### Exercise instructions
1: List every building material or tool named in the forum post about fixing plywood to a wall.
2: In the forum post about fixing plywood to a wall, what does the quoted advice call the only real advantage of putting battens behind the plywood?
3: Continue the forum post about fixing plywood to a wall, picking up after its final sentence.
>> BEGIN Provided passage
Trevanion":1t28vwbe said:


> When you're putting your battens on the wall you can use a level to see how far out the wall is and pack the battens accordingly to make them completely level and in the same plane as each other so you have a dead level and flat surface to fix your plywood to, which is really the only advantage of using battens behind the plywood



Is there an easy way to get holes in the plywood sheet to line up with the holes in the wall if attaching directly?



Trevanion":1t28vwbe said:


> Regarding what ply to get, I wouldn't splurge too much on it and buy top quality marine ply, but I wouldn't buy the cheapest and nastiest shuttering ply either. Get what feels like good quality for a good price, if you're painting it or you're not too fussy the face doesn't need to be perfect.



I'm not fussed what it looks like (especially as it'll be largely covered), but being carless I expect I will be ordering it online without having the chance to see it first. So finger crossed!
>> END Provided passage
>> BEGIN Extracted records
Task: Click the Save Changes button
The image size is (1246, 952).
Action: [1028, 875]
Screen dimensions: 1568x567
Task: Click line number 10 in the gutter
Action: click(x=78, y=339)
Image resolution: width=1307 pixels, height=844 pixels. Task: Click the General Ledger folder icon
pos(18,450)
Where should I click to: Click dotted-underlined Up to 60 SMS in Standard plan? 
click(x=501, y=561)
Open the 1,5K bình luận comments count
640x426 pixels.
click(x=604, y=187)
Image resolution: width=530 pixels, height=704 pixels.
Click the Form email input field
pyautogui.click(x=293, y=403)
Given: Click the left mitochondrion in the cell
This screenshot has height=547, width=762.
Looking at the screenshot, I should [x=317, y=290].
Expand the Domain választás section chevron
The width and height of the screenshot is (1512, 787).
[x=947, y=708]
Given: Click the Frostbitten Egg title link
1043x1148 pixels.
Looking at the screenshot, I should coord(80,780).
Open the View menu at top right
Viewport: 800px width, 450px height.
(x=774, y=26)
>> END Extracted records
### Final answers
1: battens, a level, plywood, marine ply, shuttering ply

2: They give a dead level, flat surface to fix the plywood to.

3:
Trevanion":1t28vwbe said:


> I think those french cleat systems were all the rage back about 4 or 5 years ago, I believe most people have realised how clunky they are and how much more space they take up now compared to making bespoke holders for all the tools and just simply fixing them to the backing with some screws and forgetting about it.



I think the stress of having to get everything in the right place first time will make me take twice as long as just making the cleats!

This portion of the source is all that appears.